**Collection entries**:
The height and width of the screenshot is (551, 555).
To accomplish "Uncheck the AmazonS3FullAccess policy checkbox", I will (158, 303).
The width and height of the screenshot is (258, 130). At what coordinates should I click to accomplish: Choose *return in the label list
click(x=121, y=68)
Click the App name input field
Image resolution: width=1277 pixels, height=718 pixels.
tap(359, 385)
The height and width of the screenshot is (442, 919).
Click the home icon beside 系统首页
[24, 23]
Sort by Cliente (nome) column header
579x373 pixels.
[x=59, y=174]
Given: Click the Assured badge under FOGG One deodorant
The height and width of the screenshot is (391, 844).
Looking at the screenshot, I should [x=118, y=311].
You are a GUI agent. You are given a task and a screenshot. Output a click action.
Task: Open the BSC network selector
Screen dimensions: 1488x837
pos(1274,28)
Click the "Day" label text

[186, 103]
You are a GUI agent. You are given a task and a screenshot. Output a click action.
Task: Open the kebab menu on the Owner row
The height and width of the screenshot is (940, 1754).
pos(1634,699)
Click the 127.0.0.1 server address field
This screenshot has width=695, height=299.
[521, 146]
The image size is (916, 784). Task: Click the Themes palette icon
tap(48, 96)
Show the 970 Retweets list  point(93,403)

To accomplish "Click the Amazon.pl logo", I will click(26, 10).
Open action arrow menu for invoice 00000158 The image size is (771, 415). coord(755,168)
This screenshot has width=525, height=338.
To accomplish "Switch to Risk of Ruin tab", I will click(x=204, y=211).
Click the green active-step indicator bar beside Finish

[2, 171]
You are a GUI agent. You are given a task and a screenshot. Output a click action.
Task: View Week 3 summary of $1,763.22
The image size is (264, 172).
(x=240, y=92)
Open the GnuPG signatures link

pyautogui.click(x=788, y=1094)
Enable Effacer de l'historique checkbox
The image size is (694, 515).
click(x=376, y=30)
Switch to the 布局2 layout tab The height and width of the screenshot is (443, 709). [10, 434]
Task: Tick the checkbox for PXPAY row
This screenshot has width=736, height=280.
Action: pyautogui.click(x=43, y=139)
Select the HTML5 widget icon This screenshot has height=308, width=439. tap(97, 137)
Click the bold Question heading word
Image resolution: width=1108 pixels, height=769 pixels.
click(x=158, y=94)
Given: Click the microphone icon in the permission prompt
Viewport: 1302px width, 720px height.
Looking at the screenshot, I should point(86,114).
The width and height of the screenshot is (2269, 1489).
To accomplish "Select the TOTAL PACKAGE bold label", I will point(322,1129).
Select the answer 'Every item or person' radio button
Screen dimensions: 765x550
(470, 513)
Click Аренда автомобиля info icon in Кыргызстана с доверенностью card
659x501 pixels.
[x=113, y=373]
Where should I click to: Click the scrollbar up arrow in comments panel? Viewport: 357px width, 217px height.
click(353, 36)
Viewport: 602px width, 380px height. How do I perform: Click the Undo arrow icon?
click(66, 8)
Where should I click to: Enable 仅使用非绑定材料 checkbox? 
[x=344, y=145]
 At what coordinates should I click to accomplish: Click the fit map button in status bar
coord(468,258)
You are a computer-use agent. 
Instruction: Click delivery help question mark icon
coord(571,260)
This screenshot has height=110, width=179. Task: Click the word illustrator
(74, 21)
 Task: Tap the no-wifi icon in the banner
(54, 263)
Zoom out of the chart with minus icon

**WHAT TO PRODUCE**: Copy all of the items above line for line, with nothing changed.

**ANSWER TO THE TASK**:
The height and width of the screenshot is (551, 555).
To accomplish "Uncheck the AmazonS3FullAccess policy checkbox", I will (158, 303).
The width and height of the screenshot is (258, 130). At what coordinates should I click to accomplish: Choose *return in the label list
click(x=121, y=68)
Click the App name input field
Image resolution: width=1277 pixels, height=718 pixels.
tap(359, 385)
The height and width of the screenshot is (442, 919).
Click the home icon beside 系统首页
[24, 23]
Sort by Cliente (nome) column header
579x373 pixels.
[x=59, y=174]
Given: Click the Assured badge under FOGG One deodorant
The height and width of the screenshot is (391, 844).
Looking at the screenshot, I should [x=118, y=311].
You are a GUI agent. You are given a task and a screenshot. Output a click action.
Task: Open the BSC network selector
Screen dimensions: 1488x837
pos(1274,28)
Click the "Day" label text

[186, 103]
You are a GUI agent. You are given a task and a screenshot. Output a click action.
Task: Open the kebab menu on the Owner row
The height and width of the screenshot is (940, 1754).
pos(1634,699)
Click the 127.0.0.1 server address field
This screenshot has width=695, height=299.
[521, 146]
The image size is (916, 784). Task: Click the Themes palette icon
tap(48, 96)
Show the 970 Retweets list  point(93,403)

To accomplish "Click the Amazon.pl logo", I will click(26, 10).
Open action arrow menu for invoice 00000158 The image size is (771, 415). coord(755,168)
This screenshot has width=525, height=338.
To accomplish "Switch to Risk of Ruin tab", I will click(x=204, y=211).
Click the green active-step indicator bar beside Finish

[2, 171]
You are a GUI agent. You are given a task and a screenshot. Output a click action.
Task: View Week 3 summary of $1,763.22
The image size is (264, 172).
(x=240, y=92)
Open the GnuPG signatures link

pyautogui.click(x=788, y=1094)
Enable Effacer de l'historique checkbox
The image size is (694, 515).
click(x=376, y=30)
Switch to the 布局2 layout tab The height and width of the screenshot is (443, 709). [10, 434]
Task: Tick the checkbox for PXPAY row
This screenshot has width=736, height=280.
Action: pyautogui.click(x=43, y=139)
Select the HTML5 widget icon This screenshot has height=308, width=439. tap(97, 137)
Click the bold Question heading word
Image resolution: width=1108 pixels, height=769 pixels.
click(x=158, y=94)
Given: Click the microphone icon in the permission prompt
Viewport: 1302px width, 720px height.
Looking at the screenshot, I should point(86,114).
The width and height of the screenshot is (2269, 1489).
To accomplish "Select the TOTAL PACKAGE bold label", I will point(322,1129).
Select the answer 'Every item or person' radio button
Screen dimensions: 765x550
(470, 513)
Click Аренда автомобиля info icon in Кыргызстана с доверенностью card
659x501 pixels.
[x=113, y=373]
Where should I click to: Click the scrollbar up arrow in comments panel? Viewport: 357px width, 217px height.
click(353, 36)
Viewport: 602px width, 380px height. How do I perform: Click the Undo arrow icon?
click(66, 8)
Where should I click to: Enable 仅使用非绑定材料 checkbox? 
[x=344, y=145]
 At what coordinates should I click to accomplish: Click the fit map button in status bar
coord(468,258)
You are a computer-use agent. 
Instruction: Click delivery help question mark icon
coord(571,260)
This screenshot has height=110, width=179. Task: Click the word illustrator
(74, 21)
 Task: Tap the no-wifi icon in the banner
(54, 263)
Zoom out of the chart with minus icon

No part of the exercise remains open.